TO BE DONE
Return each line of the records below that contains the string "screenshot", matching case exactly.

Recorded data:
Begin

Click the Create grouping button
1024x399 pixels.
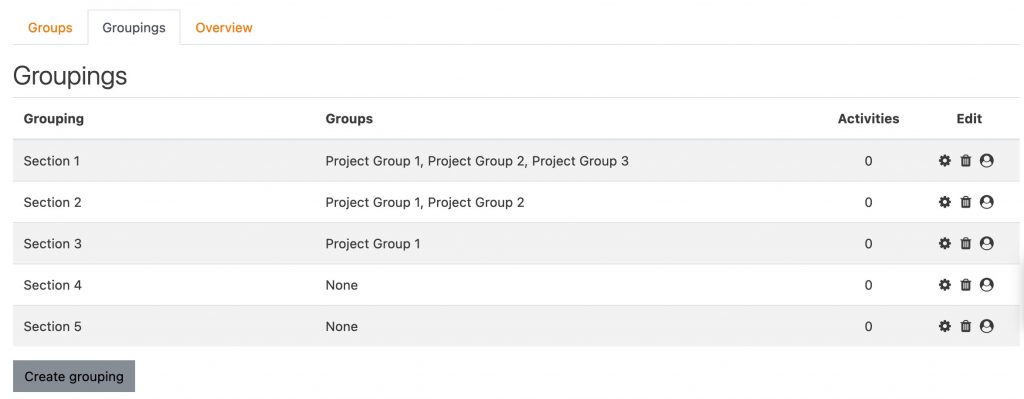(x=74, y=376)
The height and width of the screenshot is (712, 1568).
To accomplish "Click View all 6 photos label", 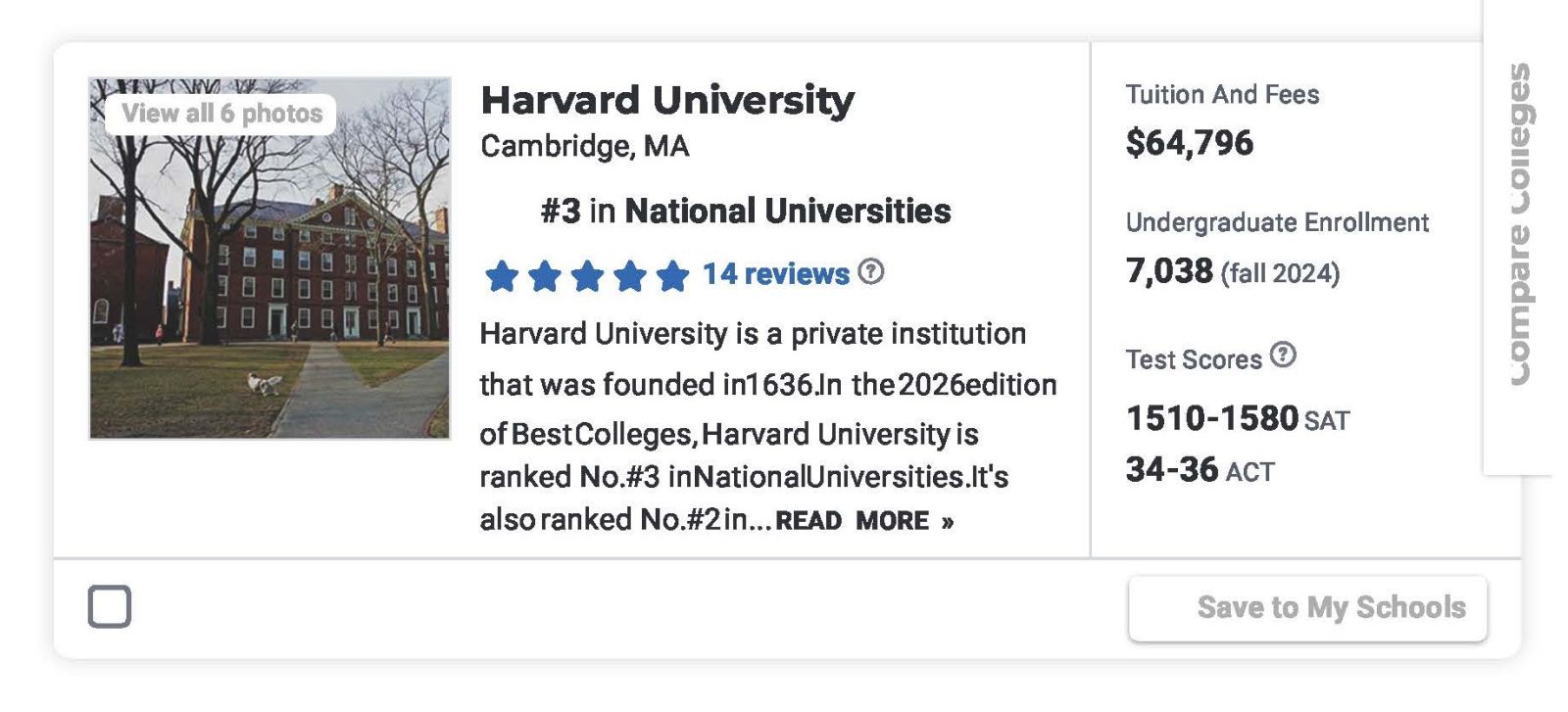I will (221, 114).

End
Begin

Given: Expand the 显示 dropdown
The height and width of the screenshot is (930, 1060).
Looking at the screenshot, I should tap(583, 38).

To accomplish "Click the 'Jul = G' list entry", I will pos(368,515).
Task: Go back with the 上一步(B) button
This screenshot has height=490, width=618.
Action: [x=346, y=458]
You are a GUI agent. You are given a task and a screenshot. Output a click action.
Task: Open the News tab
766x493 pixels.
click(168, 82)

End

THE RESULT
The height and width of the screenshot is (712, 1568).
The height and width of the screenshot is (930, 1060).
Looking at the screenshot, I should tap(583, 38).
This screenshot has height=490, width=618.
You are a GUI agent. You are given a task and a screenshot. Output a click action.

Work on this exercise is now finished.